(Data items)
--------------------

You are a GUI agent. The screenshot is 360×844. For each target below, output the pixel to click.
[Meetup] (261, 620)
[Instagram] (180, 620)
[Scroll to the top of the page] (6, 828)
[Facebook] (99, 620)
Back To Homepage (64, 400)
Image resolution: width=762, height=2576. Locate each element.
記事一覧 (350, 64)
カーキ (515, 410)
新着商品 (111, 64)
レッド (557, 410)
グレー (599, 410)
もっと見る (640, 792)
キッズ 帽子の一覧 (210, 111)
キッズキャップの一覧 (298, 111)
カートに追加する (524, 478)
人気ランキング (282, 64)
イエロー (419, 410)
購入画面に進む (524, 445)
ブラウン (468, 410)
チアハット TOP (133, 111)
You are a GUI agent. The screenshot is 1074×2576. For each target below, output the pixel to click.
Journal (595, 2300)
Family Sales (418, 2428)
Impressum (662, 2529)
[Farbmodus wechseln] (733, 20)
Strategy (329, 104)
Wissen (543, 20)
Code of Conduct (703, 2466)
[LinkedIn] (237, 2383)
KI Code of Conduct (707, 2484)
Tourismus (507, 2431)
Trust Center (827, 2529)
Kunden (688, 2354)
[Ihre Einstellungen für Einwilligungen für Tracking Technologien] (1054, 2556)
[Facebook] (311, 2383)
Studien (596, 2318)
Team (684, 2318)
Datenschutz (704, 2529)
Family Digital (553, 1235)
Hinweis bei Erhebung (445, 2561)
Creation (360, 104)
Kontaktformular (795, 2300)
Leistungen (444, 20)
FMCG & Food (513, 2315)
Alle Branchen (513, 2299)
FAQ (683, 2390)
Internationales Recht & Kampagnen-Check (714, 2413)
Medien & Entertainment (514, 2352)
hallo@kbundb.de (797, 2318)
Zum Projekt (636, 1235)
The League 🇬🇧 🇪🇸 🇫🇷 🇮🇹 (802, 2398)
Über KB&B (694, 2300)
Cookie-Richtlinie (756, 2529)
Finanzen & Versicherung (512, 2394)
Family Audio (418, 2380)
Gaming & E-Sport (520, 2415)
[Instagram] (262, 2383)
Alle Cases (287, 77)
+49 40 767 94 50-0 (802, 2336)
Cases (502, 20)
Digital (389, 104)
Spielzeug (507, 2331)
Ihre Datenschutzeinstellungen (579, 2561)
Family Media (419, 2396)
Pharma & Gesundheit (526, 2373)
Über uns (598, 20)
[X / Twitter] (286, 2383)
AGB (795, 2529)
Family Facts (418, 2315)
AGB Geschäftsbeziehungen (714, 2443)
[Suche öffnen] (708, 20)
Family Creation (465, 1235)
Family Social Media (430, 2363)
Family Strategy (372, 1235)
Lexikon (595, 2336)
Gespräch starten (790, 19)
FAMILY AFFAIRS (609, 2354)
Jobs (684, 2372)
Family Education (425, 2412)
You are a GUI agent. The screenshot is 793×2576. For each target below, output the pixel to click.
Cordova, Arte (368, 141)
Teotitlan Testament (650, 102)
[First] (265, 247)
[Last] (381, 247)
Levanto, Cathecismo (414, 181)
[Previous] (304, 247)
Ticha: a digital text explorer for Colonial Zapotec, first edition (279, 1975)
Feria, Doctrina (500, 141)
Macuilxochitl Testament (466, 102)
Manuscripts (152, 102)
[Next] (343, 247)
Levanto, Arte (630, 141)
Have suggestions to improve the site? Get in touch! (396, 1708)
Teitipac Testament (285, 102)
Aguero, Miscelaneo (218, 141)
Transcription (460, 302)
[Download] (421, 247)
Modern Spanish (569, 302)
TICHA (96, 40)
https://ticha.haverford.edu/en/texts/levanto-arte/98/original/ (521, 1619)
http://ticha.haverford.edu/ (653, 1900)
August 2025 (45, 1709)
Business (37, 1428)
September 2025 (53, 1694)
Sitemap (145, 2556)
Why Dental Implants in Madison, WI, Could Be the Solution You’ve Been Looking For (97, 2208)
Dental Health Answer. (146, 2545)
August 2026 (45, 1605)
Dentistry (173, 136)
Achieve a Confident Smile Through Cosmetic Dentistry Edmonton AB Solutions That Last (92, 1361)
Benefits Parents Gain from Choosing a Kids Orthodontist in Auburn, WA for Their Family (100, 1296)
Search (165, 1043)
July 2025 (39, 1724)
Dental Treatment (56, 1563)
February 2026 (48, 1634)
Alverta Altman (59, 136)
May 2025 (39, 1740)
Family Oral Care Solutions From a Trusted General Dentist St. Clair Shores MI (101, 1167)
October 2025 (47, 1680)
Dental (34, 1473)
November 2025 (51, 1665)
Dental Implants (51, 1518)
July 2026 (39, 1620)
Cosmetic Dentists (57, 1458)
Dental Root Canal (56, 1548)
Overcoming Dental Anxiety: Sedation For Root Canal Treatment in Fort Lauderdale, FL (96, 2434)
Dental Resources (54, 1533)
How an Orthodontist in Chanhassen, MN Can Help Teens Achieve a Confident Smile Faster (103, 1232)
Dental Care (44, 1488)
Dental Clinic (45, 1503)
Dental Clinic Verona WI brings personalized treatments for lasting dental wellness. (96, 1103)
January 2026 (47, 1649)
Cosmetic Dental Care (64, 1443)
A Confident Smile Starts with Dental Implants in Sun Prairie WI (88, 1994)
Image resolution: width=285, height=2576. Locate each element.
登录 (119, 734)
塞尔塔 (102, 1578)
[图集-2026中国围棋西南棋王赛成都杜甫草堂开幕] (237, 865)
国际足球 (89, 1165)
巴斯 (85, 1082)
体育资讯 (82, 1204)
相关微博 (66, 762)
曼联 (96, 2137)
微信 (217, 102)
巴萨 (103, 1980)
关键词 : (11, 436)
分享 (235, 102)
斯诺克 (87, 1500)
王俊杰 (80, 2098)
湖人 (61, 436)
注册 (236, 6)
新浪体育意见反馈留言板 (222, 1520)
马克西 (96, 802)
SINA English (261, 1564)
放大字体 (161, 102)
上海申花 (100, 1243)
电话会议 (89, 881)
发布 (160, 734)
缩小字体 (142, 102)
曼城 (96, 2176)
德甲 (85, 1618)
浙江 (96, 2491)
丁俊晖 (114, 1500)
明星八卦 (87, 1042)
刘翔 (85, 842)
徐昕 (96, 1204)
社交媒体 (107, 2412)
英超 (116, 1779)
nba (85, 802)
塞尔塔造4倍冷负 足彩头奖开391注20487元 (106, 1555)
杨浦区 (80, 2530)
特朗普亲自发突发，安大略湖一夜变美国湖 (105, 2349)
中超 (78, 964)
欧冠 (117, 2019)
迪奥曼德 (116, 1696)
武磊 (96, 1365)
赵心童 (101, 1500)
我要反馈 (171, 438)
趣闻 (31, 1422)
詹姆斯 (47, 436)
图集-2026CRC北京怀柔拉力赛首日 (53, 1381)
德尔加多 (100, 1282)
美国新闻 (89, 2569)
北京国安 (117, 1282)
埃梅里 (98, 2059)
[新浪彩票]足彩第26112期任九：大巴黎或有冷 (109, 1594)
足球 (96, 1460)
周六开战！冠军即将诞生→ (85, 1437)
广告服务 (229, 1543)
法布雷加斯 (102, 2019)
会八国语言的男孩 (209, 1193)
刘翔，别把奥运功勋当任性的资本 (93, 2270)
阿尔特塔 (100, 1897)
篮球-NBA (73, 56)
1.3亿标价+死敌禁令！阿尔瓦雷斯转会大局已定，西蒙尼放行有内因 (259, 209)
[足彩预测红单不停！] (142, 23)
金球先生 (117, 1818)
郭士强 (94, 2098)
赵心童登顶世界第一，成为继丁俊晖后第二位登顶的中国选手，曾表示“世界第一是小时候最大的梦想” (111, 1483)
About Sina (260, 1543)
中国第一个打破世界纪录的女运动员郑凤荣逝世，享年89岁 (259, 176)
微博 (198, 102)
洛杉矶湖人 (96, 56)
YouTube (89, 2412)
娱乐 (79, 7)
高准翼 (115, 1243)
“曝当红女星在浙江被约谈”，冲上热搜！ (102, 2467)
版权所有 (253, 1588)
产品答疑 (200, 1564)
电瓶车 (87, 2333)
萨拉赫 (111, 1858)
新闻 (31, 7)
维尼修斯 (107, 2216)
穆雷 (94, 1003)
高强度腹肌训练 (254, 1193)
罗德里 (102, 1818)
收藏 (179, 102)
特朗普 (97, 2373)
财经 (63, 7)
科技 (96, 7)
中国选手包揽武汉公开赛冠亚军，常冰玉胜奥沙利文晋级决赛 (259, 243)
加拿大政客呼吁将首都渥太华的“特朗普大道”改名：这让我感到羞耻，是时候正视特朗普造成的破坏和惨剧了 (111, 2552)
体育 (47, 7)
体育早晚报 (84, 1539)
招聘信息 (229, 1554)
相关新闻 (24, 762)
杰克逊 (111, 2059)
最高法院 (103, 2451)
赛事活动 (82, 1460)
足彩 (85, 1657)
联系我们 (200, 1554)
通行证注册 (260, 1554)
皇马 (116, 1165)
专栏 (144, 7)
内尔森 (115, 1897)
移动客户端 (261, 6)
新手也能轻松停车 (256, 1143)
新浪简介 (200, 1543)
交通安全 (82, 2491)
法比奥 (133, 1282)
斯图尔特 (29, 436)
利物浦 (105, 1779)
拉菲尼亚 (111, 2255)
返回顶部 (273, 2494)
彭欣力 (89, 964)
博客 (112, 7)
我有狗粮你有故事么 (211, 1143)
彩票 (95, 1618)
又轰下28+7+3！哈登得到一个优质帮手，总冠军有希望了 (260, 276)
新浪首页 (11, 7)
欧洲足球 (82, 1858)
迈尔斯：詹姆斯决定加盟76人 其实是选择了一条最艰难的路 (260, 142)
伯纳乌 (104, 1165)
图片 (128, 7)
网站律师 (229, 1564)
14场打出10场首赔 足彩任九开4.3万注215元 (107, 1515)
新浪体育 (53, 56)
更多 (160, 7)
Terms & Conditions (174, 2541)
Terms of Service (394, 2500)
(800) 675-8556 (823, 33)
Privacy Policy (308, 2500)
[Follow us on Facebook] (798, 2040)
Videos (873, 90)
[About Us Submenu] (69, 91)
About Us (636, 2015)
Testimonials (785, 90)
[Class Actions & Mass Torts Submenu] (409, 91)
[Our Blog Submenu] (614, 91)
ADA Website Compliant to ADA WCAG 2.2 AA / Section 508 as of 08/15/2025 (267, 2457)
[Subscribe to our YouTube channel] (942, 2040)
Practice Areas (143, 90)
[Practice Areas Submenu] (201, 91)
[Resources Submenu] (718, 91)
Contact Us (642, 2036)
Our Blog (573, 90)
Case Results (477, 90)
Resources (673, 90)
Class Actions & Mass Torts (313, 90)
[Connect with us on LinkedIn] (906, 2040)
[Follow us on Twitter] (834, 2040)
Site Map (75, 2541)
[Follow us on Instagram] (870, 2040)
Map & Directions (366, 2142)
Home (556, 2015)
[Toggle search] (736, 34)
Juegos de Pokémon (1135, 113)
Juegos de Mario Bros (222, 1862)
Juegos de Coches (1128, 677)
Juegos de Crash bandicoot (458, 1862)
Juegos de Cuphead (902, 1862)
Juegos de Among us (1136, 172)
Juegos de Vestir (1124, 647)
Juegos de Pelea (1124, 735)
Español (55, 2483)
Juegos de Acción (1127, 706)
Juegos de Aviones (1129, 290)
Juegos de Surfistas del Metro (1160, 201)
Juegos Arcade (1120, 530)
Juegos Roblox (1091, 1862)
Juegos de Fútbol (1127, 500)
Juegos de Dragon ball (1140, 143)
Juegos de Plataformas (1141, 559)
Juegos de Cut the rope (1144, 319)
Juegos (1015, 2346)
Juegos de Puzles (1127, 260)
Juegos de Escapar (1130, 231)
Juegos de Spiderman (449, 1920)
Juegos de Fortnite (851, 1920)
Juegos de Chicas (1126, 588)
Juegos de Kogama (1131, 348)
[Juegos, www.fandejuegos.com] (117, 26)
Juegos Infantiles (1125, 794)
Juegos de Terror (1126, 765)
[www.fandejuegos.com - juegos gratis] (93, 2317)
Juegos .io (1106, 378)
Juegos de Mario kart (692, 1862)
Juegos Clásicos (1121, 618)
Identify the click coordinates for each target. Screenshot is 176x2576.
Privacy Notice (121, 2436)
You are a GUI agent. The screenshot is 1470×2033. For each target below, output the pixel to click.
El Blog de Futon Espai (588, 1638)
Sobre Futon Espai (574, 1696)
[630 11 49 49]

--------------------

**EXERCISE INSTRUCTIONS**
Copy each line from the records above that includes the string "with".

**OUTPUT FOR THIS TASK**
A Confident Smile Starts with Dental Implants in Sun Prairie WI (88, 1994)
[Connect with us on LinkedIn] (906, 2040)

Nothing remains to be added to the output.